The entries below hold a line with "Open the Publishing step in sidebar" and a line with "You are a computer-use agent. The height". Return those lines and all that lie between them, exactly and only.
# # # #
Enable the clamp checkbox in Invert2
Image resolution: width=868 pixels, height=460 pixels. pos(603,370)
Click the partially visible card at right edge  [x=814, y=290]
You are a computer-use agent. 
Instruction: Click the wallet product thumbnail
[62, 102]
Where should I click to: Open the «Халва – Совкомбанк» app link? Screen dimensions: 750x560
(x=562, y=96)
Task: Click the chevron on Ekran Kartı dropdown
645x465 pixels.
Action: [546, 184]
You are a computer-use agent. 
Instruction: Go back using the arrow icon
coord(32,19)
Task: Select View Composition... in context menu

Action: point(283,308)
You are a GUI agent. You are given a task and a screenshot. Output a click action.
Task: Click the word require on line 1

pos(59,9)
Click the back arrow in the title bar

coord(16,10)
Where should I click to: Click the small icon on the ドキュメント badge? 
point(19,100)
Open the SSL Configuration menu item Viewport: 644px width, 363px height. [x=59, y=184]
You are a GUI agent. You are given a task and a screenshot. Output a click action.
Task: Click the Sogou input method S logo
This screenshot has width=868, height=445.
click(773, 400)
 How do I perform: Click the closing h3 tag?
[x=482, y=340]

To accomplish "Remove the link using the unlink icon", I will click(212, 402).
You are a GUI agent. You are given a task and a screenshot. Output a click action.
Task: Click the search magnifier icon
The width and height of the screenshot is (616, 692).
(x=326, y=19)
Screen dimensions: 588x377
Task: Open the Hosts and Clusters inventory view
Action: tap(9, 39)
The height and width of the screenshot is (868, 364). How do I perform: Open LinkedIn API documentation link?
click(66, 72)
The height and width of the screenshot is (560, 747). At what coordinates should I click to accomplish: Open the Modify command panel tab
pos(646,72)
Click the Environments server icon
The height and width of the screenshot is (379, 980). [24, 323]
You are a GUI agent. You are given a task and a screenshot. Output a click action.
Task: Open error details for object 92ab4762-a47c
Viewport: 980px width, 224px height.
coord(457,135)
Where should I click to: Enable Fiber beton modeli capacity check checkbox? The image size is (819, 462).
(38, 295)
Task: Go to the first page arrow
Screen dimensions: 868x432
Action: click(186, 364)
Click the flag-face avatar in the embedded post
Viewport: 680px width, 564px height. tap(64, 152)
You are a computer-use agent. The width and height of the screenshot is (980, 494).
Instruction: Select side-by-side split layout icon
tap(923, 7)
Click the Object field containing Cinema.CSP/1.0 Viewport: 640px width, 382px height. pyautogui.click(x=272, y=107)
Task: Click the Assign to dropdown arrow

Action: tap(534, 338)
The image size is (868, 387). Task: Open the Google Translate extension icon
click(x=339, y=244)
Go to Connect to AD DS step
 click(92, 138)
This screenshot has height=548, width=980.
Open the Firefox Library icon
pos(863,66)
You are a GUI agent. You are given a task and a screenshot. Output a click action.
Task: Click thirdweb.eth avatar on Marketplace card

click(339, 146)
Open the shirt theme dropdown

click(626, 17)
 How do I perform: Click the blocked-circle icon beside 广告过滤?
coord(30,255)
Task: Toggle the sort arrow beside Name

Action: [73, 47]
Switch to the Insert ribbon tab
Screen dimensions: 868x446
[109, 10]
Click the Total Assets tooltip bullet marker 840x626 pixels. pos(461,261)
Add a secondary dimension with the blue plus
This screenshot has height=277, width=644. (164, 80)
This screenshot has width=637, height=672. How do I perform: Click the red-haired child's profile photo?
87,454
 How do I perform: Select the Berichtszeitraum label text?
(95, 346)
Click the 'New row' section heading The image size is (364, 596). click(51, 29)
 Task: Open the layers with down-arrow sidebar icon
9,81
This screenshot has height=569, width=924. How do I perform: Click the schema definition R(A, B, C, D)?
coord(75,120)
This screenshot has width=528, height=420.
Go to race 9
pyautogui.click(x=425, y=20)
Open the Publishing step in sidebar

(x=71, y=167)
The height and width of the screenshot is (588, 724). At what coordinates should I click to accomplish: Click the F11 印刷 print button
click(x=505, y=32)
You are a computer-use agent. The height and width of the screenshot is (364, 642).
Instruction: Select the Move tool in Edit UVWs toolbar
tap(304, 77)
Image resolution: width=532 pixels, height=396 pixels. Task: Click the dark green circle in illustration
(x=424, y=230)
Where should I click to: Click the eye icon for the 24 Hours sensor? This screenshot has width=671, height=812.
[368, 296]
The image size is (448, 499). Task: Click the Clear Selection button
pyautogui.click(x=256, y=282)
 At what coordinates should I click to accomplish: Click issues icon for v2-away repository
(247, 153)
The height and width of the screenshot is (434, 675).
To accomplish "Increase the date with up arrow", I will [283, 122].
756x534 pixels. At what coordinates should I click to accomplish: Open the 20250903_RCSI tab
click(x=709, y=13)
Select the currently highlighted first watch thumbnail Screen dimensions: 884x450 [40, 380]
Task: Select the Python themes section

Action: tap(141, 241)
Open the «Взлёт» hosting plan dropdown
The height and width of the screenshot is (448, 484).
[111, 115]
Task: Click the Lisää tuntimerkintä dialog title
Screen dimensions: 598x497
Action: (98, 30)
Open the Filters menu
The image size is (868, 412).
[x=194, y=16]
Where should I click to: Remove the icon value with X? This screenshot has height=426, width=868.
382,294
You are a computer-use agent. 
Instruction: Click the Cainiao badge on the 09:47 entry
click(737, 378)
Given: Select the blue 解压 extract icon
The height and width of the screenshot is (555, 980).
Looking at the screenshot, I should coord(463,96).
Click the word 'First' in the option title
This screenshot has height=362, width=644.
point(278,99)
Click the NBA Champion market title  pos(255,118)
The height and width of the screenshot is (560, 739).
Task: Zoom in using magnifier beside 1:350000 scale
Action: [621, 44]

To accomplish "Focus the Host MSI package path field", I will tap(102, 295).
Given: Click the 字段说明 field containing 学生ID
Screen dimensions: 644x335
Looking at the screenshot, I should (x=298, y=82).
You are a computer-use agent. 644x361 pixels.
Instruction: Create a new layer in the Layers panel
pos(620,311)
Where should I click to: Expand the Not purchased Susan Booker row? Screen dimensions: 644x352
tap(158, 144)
# # # #
> [Solution for this exercise]
Open the Publishing step in sidebar

(x=71, y=167)
The height and width of the screenshot is (588, 724). At what coordinates should I click to accomplish: Click the F11 印刷 print button
click(x=505, y=32)
You are a computer-use agent. The height and width of the screenshot is (364, 642).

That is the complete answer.